2. The wet grinding and polishing apparatus according to claim 1, characterized in that, The docking end includes a first opening and a second opening, the first opening being used to dock with the negative pressure port and the cleaning port, and the second opening being used to dock with the normal pressure port; When the second opening is connected to the atmospheric pressure port, the first opening is sealed to the control chamber; when the first opening is connected to the negative pressure port or the cleaning port, the second opening is sealed to the control chamber.

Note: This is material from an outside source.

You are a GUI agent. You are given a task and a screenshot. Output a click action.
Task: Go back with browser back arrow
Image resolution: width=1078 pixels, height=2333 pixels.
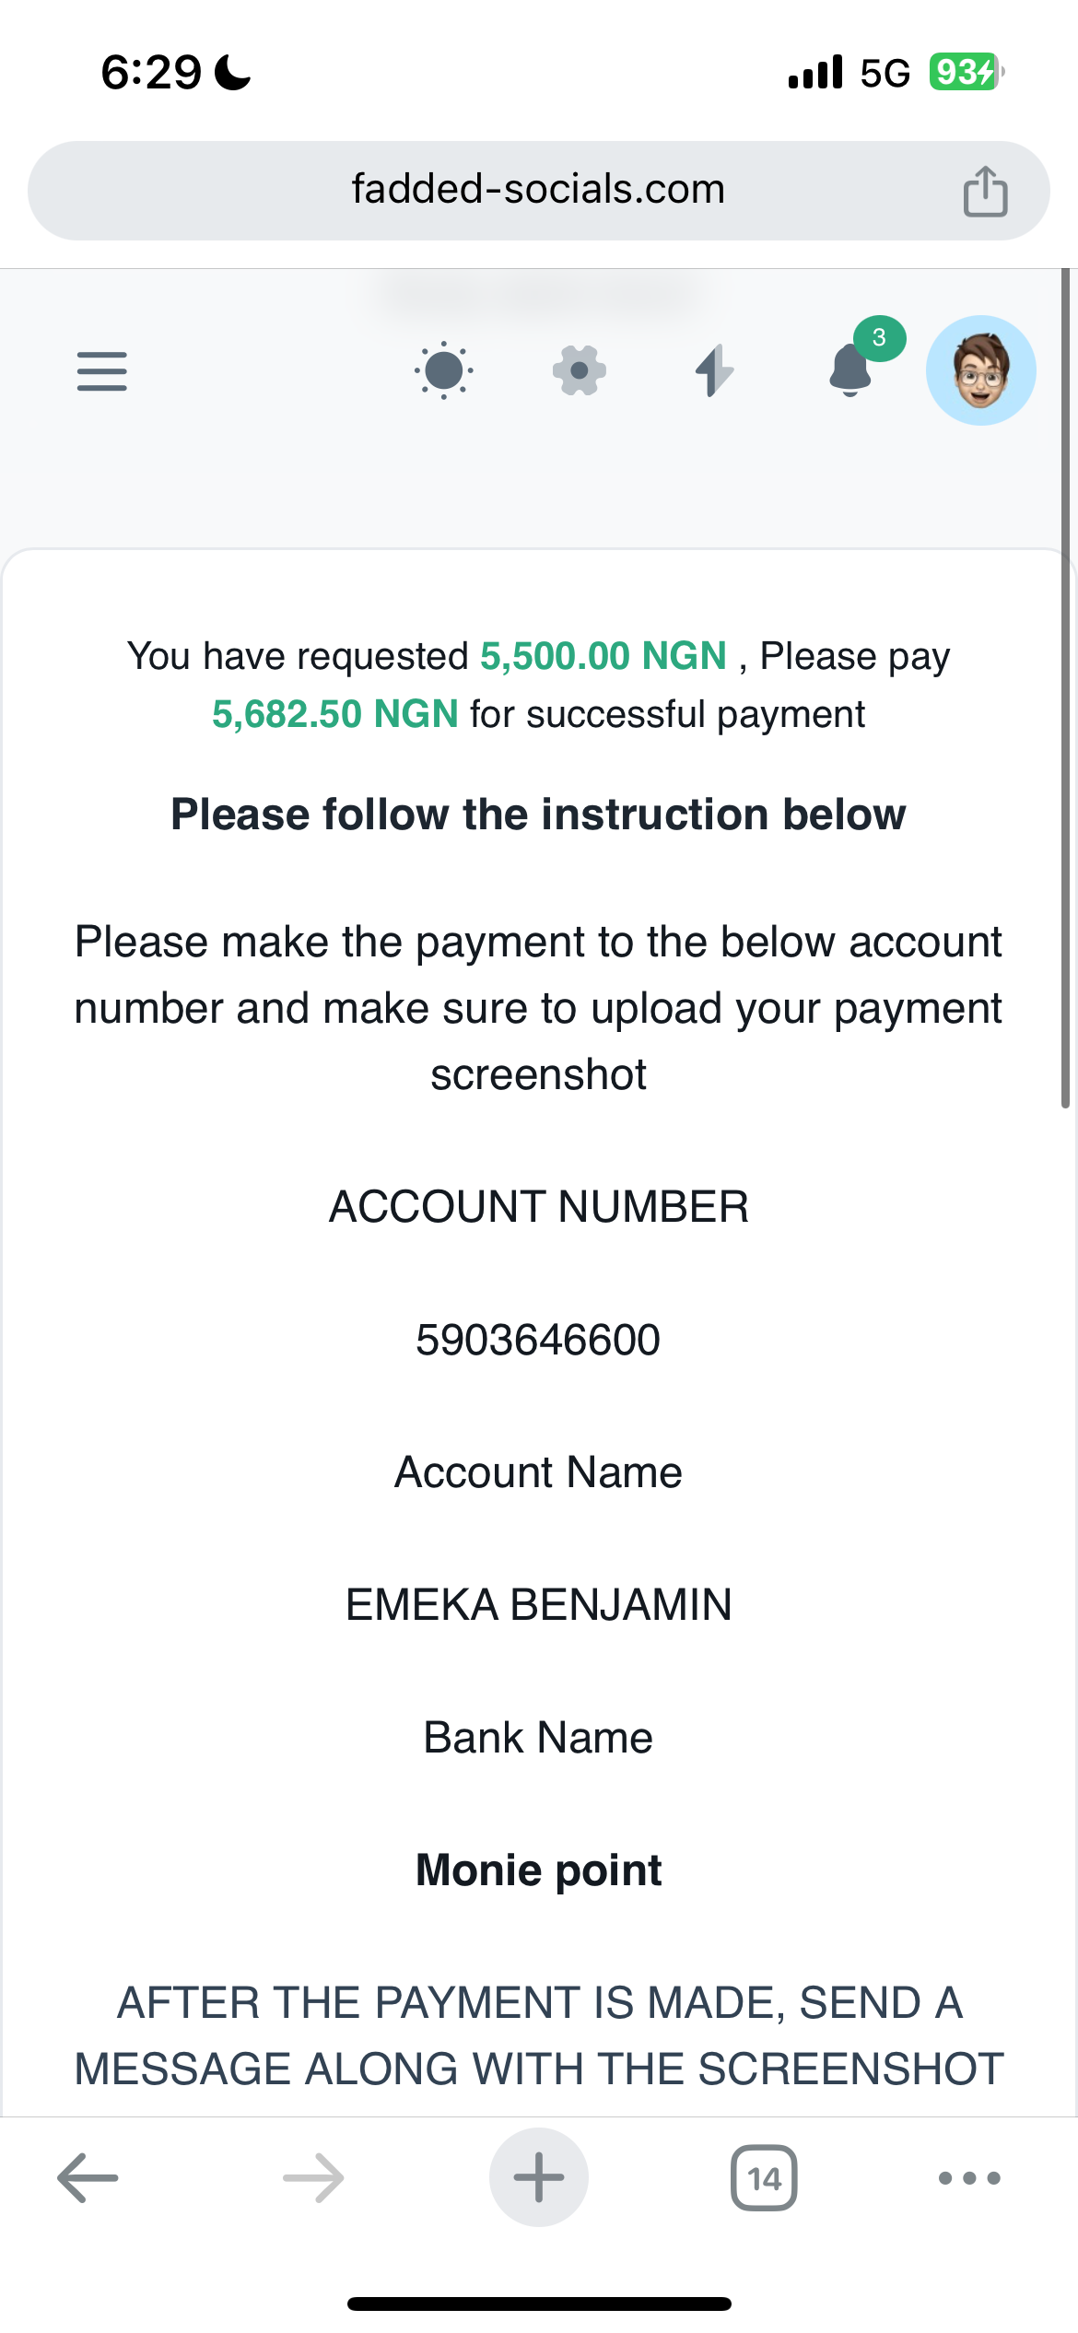click(88, 2178)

3. The wet grinding and polishing apparatus according to claim 1, characterized in that, The movable block includes a plug-in portion and a movable portion. The cross-sectional dimension of the movable portion is larger than that of the plug-in portion. At least a portion of the plug-in portion is located in the fourth channel, and the circumferential sidewall of the plug-in portion contacts and engages with the circumferential sidewall of the fourth channel. The movable portion is located at the end of the limiting block near the connection port, and the circumferential sidewall of the movable portion contacts and engages with the inner wall of the control chamber. The elastic element is fixed between the movable portion and the limiting block.

4. The wet grinding and polishing apparatus according to claim 3, characterized in that, The limiting block has a mounting groove at its end near the moving part, and the elastic element is installed in the mounting groove.

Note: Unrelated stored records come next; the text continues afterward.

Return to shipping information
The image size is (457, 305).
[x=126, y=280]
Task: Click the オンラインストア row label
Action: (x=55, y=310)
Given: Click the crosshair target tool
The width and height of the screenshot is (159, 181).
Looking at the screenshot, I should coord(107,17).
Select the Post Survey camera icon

5. The wet grinding and polishing apparatus according to claim 2, characterized in that, A first baffle and a second baffle are connected to the atmospheric pressure port. One end of the first baffle and the second baffle are fixed to the edge of the atmospheric pressure port, and the other end extends toward the control chamber. The first baffle is located near the connection port, and the second baffle is located near the negative pressure port. When the second opening is connected to the atmospheric pressure port, both the first baffle and the second baffle extend through the connection end into the second channel; When the movable block responds to the negative pressure port, both the first baffle and the second baffle can be pressed against the inner wall of the movable block and the control chamber under the drive of the movable block, and the first baffle can seal the normal pressure port; When the movable block responds to the cleaning port, both the first and second baffles can be pressed against the inner wall of the movable block and the control chamber under the drive of the movable block, and the second baffle can seal the atmospheric pressure port.

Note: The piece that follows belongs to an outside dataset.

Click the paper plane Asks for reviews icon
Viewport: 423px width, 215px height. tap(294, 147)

6. The wet grinding and polishing apparatus according to claim 5, characterized in that, The second opening has a gradually expanding structure, and its diameter gradually increases along the axial direction of the second opening and in a direction away from the second channel.

7. The wet grinding and polishing apparatus according to claim 1, characterized in that, The control chamber has a limiting part located between the cleaning port and the connection port. When the docking end is in communication with the cleaning port, the limiting part cooperates with the movable block to prevent the movable block from stretching the elastic element in response to the cleaning port.

8. A wet grinding and polishing control system, characterized in that, The polishing apparatus according to any one of claims 1-7 further includes a negative pressure source and a cleaning component, wherein the negative pressure source is connected to the negative pressure port and the cleaning component is connected to the cleaning port.